Microsoft warns of cross-site scripting in Windows
A security advisory from Microsoft warns of a Windows vulnerability which allows scripts to be injected into apparently trusted websites. It is reportedly caused by a bug in the MHTML handler in all currently supported Windows versions (Windows XP to Windows 7, including the corresponding server versions). The bug is in a Windows DLL. Of the common browsers, only Internet Explorer makes use of the affected DLL to display MHTML. Locally saved MHTML files (extension .mht or .mhtml) are, however, opened by default using Internet Explorer.
MHTML, short for MIME (Multipurpose Internet Mail Extensions) HTML, is used as a web page archive format to combine resources on a web page into a single file. A script executed exploiting this vulnerability would run in Internet Explorer with the security context defined for the user and an attacker-specified website. With those privileges, such a script could modify the content of the specified site, emulate user data entry or eavesdrop on user data entered to the website.

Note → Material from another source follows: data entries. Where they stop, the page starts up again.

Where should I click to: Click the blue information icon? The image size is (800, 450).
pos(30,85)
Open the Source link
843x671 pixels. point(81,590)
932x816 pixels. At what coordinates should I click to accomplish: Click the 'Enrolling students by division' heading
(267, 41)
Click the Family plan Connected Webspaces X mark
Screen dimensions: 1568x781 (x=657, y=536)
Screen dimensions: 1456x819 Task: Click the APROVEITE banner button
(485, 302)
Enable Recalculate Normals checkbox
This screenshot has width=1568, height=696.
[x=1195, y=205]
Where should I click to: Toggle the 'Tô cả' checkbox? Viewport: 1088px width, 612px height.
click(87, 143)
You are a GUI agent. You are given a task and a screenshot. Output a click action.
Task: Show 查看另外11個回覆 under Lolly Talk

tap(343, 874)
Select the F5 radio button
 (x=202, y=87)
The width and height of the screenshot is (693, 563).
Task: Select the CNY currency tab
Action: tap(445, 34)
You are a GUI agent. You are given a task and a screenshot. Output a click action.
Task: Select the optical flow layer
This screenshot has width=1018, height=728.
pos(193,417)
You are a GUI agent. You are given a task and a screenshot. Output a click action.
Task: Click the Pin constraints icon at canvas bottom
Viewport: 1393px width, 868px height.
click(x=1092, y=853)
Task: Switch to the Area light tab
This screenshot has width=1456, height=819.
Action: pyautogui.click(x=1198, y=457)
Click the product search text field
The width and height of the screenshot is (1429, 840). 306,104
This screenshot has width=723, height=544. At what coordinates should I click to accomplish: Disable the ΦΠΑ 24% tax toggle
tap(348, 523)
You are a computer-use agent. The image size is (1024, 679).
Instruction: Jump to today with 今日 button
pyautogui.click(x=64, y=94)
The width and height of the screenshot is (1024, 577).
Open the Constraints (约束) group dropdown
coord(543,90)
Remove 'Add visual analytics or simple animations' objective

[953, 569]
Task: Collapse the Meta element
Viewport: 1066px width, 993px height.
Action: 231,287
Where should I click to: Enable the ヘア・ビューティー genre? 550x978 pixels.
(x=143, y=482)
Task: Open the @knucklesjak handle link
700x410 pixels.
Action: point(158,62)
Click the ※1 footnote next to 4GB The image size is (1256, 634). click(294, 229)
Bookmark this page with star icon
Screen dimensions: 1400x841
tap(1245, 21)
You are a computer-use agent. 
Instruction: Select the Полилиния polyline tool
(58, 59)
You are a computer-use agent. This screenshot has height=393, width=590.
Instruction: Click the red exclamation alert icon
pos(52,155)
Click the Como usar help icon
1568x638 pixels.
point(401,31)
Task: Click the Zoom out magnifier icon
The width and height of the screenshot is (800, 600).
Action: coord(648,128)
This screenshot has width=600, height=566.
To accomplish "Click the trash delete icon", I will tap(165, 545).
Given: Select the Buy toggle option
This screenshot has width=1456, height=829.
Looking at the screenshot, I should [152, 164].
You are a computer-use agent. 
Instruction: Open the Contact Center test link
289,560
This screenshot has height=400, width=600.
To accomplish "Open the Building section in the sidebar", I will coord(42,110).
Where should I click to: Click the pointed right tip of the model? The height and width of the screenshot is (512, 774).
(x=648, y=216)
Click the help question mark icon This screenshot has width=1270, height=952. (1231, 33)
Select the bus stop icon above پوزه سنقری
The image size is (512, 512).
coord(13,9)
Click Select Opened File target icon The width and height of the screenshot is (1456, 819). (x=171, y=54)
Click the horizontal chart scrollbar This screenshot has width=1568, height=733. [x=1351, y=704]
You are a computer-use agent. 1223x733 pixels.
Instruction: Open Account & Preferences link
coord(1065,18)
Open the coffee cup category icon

A blog post by Dave Ross and Chengyun Chu from Microsoft's security team explains how to test a system for the vulnerability, how to apply a workaround which locks down network protocols and describes how to temporarily reactivate scripting and ActiveX for trusted MHTML files. There are also a number of further Windows and IE vulnerabilities that are already being exploited, for which Microsoft has released workarounds but no fix.